Updated

A baby boy abandoned in a southern Dutch city is still too young to know it, but he has a sister who suffered the same fate across the border in Germany less than two years earlier.

Prosecutors in the Netherlands and Germany said Friday that DNA tests have established that the boy found lying in grass wrapped in a white blanket in Roermond on June 18 has the same mother as a girl abandoned in October 2011 in Huerth, near the German city of Cologne.

The first baby, who appeared to have parents of European origin, was only about two days old when she was thrust into the arms of a man recycling garbage, said Cologne prosecutors' office spokesman Daniel Vollmert.

At the side of a road, a man was unloading recycling into containers when another man approached him and said in broken German, "Here, I found this," Vollmert said.  He handed him the little baby girl, swaddled in a towel and blanket and then fled. Police were called, but they could never identify the man who abandoned the baby.

Both children are healthy and being cared for by foster families in the Netherlands and Germany, said Eugene Baak, a spokesman for the Dutch prosecutors who hope the new information will lead to tips from the public that could help authorities trace the children's biological parents.

It is not yet clear whether the siblings will, at some stage, be reunited. "The possibility is being investigated," Baak said.

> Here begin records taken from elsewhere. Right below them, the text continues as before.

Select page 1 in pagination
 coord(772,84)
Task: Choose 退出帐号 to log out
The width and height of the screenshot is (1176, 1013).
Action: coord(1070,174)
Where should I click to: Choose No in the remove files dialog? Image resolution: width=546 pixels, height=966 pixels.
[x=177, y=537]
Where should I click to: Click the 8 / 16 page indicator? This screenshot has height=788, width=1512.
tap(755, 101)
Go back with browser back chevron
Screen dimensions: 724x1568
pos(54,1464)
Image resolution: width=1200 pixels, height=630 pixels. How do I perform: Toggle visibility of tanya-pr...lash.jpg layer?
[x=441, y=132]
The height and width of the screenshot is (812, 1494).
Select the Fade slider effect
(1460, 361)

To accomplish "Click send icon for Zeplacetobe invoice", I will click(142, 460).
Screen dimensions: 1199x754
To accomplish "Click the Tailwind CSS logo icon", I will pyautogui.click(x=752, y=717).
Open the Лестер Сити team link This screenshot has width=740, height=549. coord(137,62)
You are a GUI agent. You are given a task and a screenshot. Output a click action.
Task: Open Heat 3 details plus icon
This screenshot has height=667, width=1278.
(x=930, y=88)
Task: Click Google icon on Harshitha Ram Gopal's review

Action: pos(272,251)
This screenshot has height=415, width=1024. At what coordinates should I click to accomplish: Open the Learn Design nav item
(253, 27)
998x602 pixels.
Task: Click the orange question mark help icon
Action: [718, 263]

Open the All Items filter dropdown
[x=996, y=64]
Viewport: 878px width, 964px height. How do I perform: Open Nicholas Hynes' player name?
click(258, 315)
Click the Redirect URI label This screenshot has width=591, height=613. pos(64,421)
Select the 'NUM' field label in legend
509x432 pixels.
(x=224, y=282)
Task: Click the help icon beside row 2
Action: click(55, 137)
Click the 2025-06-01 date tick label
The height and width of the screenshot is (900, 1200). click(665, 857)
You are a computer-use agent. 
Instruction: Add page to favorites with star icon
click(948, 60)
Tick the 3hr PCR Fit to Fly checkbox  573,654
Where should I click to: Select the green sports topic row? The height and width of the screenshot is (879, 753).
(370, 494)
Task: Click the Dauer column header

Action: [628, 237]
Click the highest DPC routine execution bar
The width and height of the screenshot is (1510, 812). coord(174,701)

DNA checks showed that the children have the same mother. It is not yet clear if they share the same father.

The baby boy was discovered by in Roermond, 110 miles south of Amsterdam, on June 18. The baby girl was abandoned about 60 miles away on Oct. 20, 2011, in Huerth, near Cologne.

The girl's DNA was tested after she was abandoned and entered into a databank. That didn't help identify the mother, but Dutch authorities found that it matched the baby boy they found.

Vollmert said it is still not even known whether the baby was voluntarily given up by the mother or taken away from her.